Although many don’t realise it, being a director of a limited company is an onerous task. As a director, you personally owe many legal duties to the company. Historically, it’s been difficult to find a clear guide to all of these duties and, although the new Companies Act 2006 compiles a list of most of the main duties, it’s incomplete. This article is intended as explain the duties of all directors in plain English and point out what will happen if you fail in your responsibilities.
Directors’ Duties Explained The duty to act within the company’s powers – a director must always act in a way allowed by the company’s Articles of Association and decisions made by the Company.

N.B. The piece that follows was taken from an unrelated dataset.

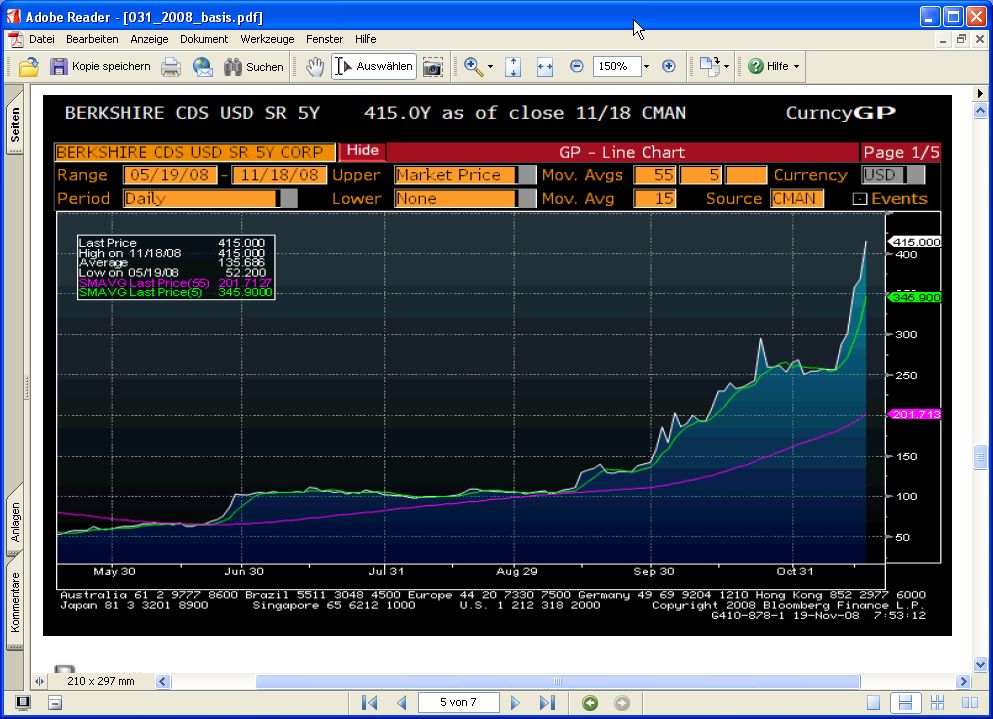Click the fit page height icon
The image size is (993, 719).
tap(513, 67)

The duty to promote the success of the company – a director must act in the way he considers, in good faith, would be most likely to promote the success of the company for the benefit of the shareholders as a whole. When doing this, he must have regard to the following things: - the likely consequences of any decision in the long term;
- the interests of the company’s employees;
- the need to foster the company’s business relationships with suppliers, customers and others;
- the impact of the company’s operations on the community and the environment;
- the desirability of the company maintaining a reputation for high standards of business conduct; and
- the need to act fairly between the members (shareholders) of the company.
This means that making the most money for shareholders (profits) should not be the only concern of a director; he must also consider these wider effects. Cousins Business Law advice is that the above checklist is gone through when making decisions at board meetings, so that all the directors can leave an audit trail to show they have considered all these matters.

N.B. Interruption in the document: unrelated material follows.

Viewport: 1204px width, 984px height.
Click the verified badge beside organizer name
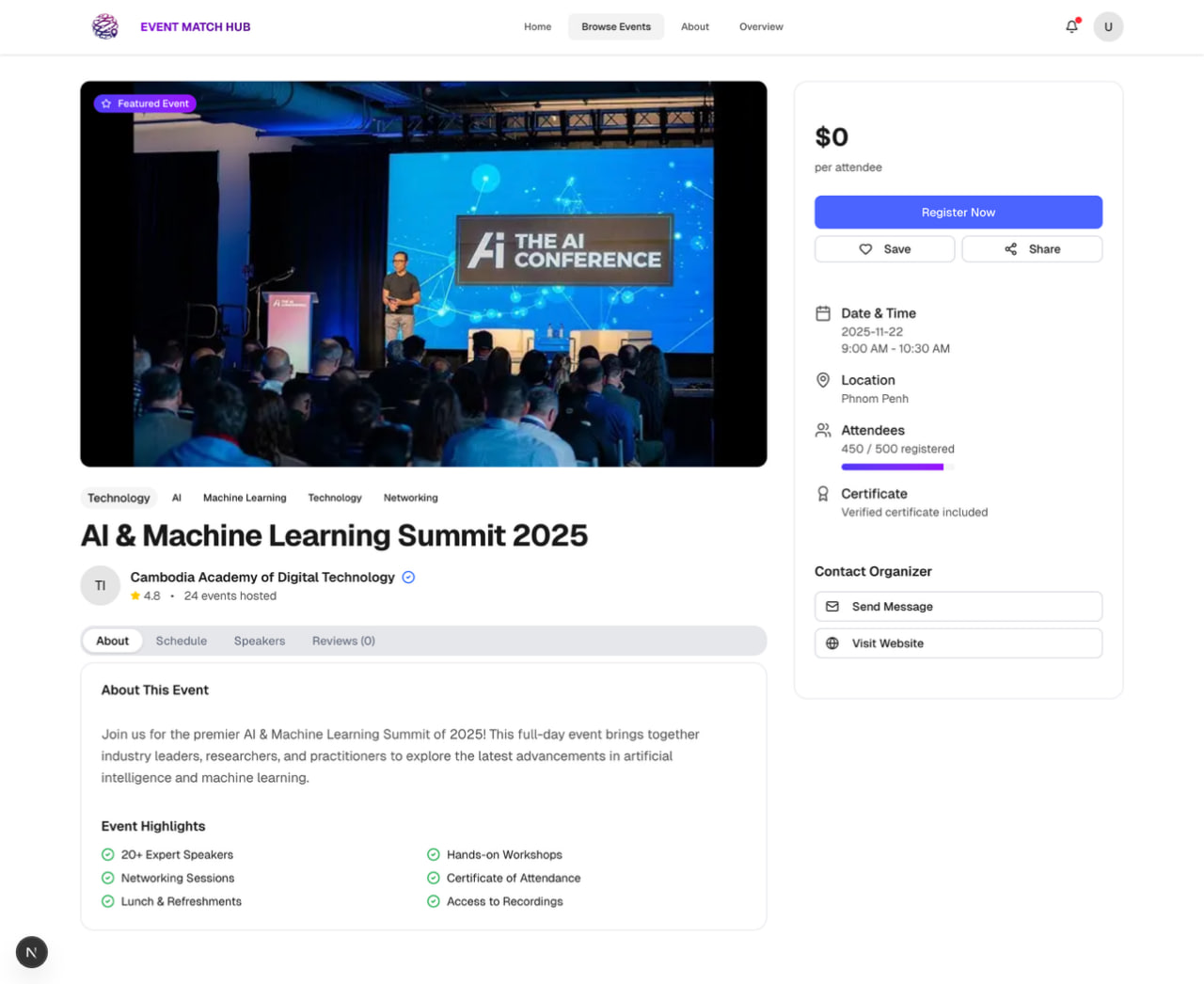point(408,578)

The duty to exercise independent judgment – this may arise, for example, if the bank or major funder wants you to act in a particular way. This duty can however be modified by agreement or by changing the company’s Articles of Association.
The duty to exercise reasonable care, skill and diligence – a director will be judged according to what would be reasonable in his role as well as any particular skills or knowledge he has. For example, a financial director would be held more culpable for financial errors than a general director - but all directors must perform to a minimum reasonable standard. For example, a sales director will not be able to get away with saying that he left the finances to the financial director to deal with and had no idea about the company’s finances. It is his duty to find out.
The duty to avoid conflicts of interest – a director must avoid any situation where he has or could have a conflict or possible conflict of his interests with those of the company. He cannot exploit any property, information or opportunity that comes his way because of company activity. For example, if in the course of running a company, a director discovered a business opportunity, he cannot exploit this himself or by setting up another company, even if the first company could not take advantage of that opportunity. There are a few exceptions to this, the most important being that the board of directors can authorise a director to exploit a particular opportunity even if there is a conflict.